The story happened with a webshop application running on Amazon EC2 microinstances. Actually on two instance. Amazon business model is basically simple, they ask money for only three things: Cpu time, IOPS and network traffic. Everybody (including me) thinks for the first time network traffic will be the bottleneck until they got the first bill (it can be even after one year considering the free tier). Actually in this category the IOPS is the most expensive.
On the cacti diagrams I saw strange datas. The created temp tables on disk and created temp files were much higher than created temp tables. The 67% of temporary tables were created on disk. This is very far from optimal.
II increased the max_heap_table_size and tmp_table_size from 72MB to 128MB.
Together with the increased max_tmp_tables ( 32->128) this dramatically decreased the number of created files. We can spare a little money.

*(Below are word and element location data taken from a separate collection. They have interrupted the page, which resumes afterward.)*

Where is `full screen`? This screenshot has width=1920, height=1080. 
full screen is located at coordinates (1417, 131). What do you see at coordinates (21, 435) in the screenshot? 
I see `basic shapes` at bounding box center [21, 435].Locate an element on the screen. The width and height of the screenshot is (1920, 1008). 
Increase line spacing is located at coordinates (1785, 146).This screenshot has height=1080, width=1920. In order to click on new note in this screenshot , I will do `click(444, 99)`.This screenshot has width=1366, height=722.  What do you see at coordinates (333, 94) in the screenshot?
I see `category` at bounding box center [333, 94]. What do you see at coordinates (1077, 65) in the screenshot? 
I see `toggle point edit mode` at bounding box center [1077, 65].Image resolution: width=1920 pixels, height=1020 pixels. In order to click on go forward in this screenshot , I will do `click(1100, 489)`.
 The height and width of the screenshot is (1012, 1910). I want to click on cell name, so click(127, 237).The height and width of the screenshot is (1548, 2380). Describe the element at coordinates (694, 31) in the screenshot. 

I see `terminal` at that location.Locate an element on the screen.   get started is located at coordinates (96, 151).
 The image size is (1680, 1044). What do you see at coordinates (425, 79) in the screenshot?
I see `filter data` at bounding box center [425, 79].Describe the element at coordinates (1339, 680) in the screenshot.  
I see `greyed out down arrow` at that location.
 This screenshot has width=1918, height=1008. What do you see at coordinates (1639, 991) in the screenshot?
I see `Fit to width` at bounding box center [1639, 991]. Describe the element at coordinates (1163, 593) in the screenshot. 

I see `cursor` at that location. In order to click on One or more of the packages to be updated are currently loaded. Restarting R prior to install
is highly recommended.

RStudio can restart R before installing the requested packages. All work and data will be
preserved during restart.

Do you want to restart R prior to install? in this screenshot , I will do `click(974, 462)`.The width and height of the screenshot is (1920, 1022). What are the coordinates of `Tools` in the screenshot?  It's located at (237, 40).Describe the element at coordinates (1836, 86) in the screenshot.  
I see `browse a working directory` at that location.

<del>set global max_tmp_tables = 128;</del>
set global max_heap_table_size = 134217728;
set global tmp_table_size = 134217728;
Update 2014. 06. 03.: As Ankit kindly drew it to my attention the max_tmp_table variable is deprecated in the latest MySQL versions. http://dev.mysql.com/doc/refman/5.6/en/server-system-variables.html#sysvar_max_tmp_tables
We have to find out what was changed and why was created so many tmp objects. To do this I turn on slow query log with log_queries_not_using_indexes. (Some thinks on production environment slow log isn’t supposed to be turned on. I used to ask them where else should it be then if not on the real queries? ). While MySQL were collecting datas for me I could take a look at the previously created new graph in cacti which shows us the handlers’ counter from SHOW GLOBAL STATUS.
The significant number of handler_read_rnd and handler_read_rnd_next show that MySQL has to make full scan for finding the requested rows during queries. This could and should be avoided by using indexes for queries, joins and order by.
After consulting with the developers we can fix the most of the queries. The MySQL slow log proved our former assumption. There were a lot of query needed full scan and examined all the rows. On the second diagram shows how the random reads fells down when the queries are improved one by one.
I have to mention that the site wasn’t slow. Every page loaded was generated under 700-900ms. But you should monitor and watch for trends even when the application is running smoothly. With this kind of proactive and preventive fixes Amazon bills can be kept reasonably low.